## DESCRIPTION OF THE TASK:
Reproduce each line from the first in the data through the line that contains "Given: Open the Método de valoración dropdown" exactly; give nothing else.

[Dataset entries]
* * *

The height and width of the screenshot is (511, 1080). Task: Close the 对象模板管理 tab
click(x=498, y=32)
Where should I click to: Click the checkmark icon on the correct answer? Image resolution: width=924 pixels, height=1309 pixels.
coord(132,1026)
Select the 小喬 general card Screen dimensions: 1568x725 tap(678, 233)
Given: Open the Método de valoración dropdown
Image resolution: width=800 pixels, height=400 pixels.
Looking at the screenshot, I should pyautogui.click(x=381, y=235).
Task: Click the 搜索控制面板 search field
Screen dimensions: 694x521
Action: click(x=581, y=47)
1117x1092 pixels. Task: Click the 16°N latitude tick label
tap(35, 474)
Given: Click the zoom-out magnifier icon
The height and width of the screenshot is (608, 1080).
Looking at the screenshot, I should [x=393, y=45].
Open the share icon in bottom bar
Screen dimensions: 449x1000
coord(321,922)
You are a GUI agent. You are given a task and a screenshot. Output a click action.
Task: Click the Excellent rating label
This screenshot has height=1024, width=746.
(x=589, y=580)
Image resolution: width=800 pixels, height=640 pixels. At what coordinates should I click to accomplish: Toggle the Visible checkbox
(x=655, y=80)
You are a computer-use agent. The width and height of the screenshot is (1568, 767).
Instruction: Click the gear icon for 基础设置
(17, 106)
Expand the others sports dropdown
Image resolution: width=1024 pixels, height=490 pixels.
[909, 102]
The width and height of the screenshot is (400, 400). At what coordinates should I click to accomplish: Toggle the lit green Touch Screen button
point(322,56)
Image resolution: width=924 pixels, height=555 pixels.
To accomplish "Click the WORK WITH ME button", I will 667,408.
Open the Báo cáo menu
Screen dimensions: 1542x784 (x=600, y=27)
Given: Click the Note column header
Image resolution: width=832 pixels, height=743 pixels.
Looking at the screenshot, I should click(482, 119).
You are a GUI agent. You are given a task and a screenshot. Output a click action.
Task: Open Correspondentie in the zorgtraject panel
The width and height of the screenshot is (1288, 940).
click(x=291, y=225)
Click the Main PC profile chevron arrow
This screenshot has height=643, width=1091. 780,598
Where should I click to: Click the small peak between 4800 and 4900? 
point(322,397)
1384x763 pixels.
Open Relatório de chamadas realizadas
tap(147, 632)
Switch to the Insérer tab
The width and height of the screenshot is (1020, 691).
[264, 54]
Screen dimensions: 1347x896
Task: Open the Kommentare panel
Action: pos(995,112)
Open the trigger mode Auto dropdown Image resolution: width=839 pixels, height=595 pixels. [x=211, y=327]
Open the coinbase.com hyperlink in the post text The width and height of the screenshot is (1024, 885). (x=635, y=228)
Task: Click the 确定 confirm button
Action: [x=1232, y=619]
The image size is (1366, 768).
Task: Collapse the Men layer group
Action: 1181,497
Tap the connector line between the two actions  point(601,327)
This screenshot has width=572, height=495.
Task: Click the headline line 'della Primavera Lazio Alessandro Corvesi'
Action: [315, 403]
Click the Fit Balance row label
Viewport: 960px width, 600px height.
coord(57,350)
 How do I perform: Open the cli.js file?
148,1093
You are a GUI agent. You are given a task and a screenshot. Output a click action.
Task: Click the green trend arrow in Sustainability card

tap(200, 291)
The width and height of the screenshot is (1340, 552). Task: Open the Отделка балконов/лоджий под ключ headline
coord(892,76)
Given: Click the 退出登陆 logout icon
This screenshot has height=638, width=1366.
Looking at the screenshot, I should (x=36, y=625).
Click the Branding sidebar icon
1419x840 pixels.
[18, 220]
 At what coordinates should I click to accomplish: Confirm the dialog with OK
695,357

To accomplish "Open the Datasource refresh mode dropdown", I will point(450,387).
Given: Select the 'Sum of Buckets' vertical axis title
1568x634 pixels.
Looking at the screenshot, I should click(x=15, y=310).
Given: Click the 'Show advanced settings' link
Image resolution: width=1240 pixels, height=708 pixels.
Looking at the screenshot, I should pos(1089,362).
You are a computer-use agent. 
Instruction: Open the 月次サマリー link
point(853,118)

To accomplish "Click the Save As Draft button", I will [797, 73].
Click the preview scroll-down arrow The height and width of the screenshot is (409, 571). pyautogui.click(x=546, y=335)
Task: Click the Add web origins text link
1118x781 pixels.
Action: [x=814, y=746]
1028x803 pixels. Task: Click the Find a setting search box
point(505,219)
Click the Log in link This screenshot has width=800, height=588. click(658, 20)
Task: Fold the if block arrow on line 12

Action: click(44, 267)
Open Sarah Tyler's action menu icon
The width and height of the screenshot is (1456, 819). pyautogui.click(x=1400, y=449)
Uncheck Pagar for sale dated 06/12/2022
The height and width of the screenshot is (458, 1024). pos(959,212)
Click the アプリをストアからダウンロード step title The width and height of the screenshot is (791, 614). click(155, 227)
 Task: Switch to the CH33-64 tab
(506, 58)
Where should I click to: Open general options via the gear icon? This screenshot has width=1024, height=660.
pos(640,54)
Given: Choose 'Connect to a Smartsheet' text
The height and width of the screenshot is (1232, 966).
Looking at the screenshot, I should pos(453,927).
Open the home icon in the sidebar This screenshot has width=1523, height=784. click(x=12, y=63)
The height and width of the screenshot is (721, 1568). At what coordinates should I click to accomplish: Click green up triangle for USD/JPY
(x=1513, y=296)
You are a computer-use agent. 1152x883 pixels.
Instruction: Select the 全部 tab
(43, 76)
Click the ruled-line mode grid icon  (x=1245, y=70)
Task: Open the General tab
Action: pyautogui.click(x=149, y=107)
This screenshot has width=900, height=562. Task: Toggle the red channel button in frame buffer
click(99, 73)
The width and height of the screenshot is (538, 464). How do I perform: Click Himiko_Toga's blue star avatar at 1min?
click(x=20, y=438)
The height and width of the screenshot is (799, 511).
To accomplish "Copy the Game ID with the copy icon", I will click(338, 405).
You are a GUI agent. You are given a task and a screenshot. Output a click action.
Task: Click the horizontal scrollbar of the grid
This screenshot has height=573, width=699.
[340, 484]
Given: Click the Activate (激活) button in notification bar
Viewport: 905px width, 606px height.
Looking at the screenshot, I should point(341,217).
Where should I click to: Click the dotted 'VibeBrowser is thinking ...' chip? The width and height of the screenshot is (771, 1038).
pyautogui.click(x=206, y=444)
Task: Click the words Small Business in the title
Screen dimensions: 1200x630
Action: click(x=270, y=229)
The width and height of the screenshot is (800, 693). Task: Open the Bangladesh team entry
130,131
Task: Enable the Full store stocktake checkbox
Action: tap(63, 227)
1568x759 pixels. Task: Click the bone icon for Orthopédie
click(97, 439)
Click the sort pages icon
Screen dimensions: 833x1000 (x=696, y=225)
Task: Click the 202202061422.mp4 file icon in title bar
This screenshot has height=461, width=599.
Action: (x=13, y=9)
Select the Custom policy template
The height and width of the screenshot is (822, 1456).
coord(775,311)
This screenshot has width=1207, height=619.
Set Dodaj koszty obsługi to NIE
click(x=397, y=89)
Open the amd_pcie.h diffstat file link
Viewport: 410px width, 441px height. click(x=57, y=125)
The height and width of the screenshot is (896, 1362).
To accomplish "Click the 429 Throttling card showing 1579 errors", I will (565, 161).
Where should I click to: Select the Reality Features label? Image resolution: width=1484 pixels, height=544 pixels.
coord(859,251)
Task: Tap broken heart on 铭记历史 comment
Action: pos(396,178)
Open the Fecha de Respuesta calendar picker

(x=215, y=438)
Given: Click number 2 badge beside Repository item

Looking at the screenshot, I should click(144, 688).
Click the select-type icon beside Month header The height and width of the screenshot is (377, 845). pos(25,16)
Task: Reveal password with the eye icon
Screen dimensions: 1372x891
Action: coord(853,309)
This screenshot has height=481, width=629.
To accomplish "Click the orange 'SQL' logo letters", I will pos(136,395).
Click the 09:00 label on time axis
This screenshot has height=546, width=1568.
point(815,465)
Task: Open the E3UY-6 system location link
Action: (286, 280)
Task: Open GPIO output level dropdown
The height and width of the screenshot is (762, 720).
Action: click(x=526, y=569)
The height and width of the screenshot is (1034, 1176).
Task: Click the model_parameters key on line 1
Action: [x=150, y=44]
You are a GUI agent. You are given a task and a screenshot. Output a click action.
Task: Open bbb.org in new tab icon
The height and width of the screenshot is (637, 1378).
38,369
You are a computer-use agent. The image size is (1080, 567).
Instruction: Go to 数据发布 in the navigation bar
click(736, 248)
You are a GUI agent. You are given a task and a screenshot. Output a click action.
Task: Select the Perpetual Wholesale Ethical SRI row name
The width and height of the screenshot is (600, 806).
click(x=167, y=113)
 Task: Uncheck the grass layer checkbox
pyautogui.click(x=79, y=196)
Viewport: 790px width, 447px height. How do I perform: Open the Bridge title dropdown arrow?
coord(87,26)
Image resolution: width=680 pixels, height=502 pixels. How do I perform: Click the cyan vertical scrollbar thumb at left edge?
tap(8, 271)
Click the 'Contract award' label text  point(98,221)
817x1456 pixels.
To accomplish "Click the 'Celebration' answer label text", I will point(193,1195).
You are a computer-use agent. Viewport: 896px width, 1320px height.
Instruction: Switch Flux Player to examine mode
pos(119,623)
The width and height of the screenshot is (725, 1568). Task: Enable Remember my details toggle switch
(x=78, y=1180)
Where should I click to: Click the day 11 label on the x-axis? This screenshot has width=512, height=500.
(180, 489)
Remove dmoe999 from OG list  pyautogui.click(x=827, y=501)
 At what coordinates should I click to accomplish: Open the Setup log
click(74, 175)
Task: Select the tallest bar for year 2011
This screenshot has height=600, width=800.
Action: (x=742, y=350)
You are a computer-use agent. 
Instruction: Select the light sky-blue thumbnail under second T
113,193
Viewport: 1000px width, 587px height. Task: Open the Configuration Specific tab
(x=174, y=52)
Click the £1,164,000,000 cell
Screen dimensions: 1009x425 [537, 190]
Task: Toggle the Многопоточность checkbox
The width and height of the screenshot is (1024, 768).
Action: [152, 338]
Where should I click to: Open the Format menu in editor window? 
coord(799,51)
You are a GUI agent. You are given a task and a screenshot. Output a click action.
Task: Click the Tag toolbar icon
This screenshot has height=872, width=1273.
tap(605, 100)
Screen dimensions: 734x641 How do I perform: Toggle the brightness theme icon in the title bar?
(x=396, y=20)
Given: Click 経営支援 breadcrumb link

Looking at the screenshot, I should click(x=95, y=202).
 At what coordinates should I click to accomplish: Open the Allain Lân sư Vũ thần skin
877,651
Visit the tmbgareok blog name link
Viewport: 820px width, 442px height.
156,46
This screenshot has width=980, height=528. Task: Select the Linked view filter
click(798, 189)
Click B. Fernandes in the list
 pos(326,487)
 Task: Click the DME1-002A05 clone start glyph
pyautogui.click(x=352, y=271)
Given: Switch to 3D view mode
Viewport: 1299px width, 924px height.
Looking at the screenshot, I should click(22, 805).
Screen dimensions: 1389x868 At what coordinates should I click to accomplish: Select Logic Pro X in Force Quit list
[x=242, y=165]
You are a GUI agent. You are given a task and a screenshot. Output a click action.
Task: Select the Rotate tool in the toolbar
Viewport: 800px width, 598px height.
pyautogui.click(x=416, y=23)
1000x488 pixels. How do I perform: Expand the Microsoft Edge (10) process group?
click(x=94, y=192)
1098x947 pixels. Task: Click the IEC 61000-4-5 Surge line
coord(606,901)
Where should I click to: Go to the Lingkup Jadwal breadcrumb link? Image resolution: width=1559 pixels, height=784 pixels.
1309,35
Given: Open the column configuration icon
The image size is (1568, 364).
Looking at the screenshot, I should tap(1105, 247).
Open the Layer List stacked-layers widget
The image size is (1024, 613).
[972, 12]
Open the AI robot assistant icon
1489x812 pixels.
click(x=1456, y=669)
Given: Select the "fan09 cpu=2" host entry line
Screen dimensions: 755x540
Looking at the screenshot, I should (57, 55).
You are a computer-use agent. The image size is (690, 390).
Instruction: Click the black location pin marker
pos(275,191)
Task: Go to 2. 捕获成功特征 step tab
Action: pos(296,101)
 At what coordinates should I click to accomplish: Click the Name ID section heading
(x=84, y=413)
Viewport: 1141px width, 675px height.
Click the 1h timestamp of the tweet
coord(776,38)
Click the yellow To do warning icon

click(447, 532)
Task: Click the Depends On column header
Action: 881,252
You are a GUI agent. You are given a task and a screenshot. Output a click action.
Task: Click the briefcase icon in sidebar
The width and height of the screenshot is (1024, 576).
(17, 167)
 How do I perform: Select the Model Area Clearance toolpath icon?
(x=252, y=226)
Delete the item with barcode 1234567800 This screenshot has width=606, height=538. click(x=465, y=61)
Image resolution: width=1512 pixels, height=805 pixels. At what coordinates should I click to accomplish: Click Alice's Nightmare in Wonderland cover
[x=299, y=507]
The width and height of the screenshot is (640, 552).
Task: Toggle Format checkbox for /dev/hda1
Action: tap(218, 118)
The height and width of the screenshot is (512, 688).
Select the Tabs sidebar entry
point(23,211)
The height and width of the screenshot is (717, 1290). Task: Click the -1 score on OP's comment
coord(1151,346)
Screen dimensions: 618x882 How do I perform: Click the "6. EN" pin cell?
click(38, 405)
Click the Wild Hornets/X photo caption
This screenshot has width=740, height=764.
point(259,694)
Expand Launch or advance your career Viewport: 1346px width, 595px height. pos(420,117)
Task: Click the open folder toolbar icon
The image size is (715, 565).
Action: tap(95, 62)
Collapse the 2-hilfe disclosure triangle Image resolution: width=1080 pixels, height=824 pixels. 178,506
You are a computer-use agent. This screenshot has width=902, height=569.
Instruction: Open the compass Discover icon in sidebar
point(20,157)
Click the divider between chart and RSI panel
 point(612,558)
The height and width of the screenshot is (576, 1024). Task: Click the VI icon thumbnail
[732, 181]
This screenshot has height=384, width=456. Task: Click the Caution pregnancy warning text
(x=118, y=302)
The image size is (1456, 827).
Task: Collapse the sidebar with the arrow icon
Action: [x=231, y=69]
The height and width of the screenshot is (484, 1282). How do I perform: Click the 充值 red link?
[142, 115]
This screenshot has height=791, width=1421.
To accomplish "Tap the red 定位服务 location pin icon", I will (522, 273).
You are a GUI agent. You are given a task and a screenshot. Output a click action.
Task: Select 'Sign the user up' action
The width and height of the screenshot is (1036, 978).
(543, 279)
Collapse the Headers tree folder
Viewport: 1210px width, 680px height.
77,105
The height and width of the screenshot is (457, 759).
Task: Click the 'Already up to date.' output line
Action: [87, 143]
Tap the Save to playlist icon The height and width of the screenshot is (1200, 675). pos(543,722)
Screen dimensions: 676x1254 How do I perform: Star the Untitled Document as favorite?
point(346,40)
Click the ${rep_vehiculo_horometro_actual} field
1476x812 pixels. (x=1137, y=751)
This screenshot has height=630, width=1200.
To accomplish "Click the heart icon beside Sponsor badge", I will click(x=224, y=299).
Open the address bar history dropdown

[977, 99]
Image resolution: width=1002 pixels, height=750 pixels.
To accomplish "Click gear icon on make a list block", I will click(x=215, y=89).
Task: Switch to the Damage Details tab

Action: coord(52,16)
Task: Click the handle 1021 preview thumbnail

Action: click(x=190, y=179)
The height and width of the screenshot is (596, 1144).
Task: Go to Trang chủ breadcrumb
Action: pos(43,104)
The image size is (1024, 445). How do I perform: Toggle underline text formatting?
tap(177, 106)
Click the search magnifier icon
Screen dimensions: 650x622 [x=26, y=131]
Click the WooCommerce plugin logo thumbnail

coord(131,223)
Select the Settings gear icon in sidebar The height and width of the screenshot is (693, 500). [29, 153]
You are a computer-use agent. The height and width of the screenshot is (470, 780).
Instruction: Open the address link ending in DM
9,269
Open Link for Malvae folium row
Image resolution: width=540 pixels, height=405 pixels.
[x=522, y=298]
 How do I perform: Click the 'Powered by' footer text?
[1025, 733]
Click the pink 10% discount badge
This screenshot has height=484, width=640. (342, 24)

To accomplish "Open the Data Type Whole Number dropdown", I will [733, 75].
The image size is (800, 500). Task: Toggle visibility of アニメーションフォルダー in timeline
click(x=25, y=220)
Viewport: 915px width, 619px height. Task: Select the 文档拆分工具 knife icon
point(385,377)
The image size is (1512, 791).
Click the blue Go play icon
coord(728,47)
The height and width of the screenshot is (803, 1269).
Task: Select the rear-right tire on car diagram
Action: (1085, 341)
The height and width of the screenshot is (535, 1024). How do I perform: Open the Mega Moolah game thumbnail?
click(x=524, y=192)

* * *

## TASK SOLUTION:
The height and width of the screenshot is (511, 1080). Task: Close the 对象模板管理 tab
click(x=498, y=32)
Where should I click to: Click the checkmark icon on the correct answer? Image resolution: width=924 pixels, height=1309 pixels.
coord(132,1026)
Select the 小喬 general card Screen dimensions: 1568x725 tap(678, 233)
Given: Open the Método de valoración dropdown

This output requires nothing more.